TrustPower’s audited after tax operating surplus for the year to 31 March 2001 was $23.5m. The result was achieved on a total revenue of $507.7m (2000 : $428.7m), an increase of 18.4%. This increase in turnover reflects the significant success the Company has produced in gaining new customers. During the year the Company’s financial position has further strengthened with total assets increasing by $52.8m to $866.3m.
The result represents a 12.5% shortfall on the operating surplus of the 2000 year, $26.8m. Although the Directors are disappointed to report a result below last year, the increased customer base provides an opportunity for TrustPower to improve earnings in the short to medium term.
The 2001 year has seen intense competitive activity amongst New Zealand’s electricity retailers with up to 10% (approximately 170,000) of the total number of customers changing supplier. TrustPower has been a net beneficiary of the customer “churn” gaining a net 46,000 new customers during the year with total at year end of 266,000.
These new customers and the increased turnover were gained through very successful marketing campaigns that are a credit to the team at TrustPower. The total number of customers has increased a further 14,000 to 280,000 since year end. It should be noted that most of the new customer gains took place in the latter part of the year and therefore the Company has not received a “full year” effect of the increased revenue.
It is also worthy of note that despite competitive activity in incumbent areas very few customers were lost. This reflects the Company’s ongoing focus on providing a high standard of customer service.
The significant increase in customer numbers resulted in an expense item of $6.4m before tax (2000 : $0.9m) which relates to external costs directly associated with the marketing campaigns to acquire the new domestic customers. This represents a cost of approximately $115 per new customer which compares very favourably with up to $800 per customer paid by other electricity retailers to acquire customers. This investment has been expensed to comply with generally accepted accounting practice although the Directors consider there are compelling economic arguments to capitalise the amount as an intangible asset.

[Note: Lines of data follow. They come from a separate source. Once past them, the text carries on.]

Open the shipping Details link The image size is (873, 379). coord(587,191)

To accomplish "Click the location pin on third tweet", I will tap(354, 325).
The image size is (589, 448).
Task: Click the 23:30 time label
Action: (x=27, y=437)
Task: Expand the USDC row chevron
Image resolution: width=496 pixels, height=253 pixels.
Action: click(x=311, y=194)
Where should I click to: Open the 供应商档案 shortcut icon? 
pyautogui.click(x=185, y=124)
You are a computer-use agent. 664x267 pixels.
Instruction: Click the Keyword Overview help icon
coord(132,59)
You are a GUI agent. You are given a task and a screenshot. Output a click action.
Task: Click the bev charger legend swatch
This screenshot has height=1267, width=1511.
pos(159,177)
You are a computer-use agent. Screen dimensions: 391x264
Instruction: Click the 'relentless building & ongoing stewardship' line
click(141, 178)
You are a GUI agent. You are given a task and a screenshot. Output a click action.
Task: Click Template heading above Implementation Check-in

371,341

TrustPower’s portfolio of generation schemes, 33 hydro generation and one wind farm would in a normal year produce up to 1,750 GWh of electricity. The year to 31 March 2001 was however notable for a very widespread severe drought resulting in actual output at only 1,612.5 GWh. An extra 137 GWh had to be acquired externally, resulting in approximately $5.0m additional before tax cost.
Without the specific factors of the customer acquisition costs and the effect of drought it can be seen that the result for the year would have exceeded last year’s result and our budget.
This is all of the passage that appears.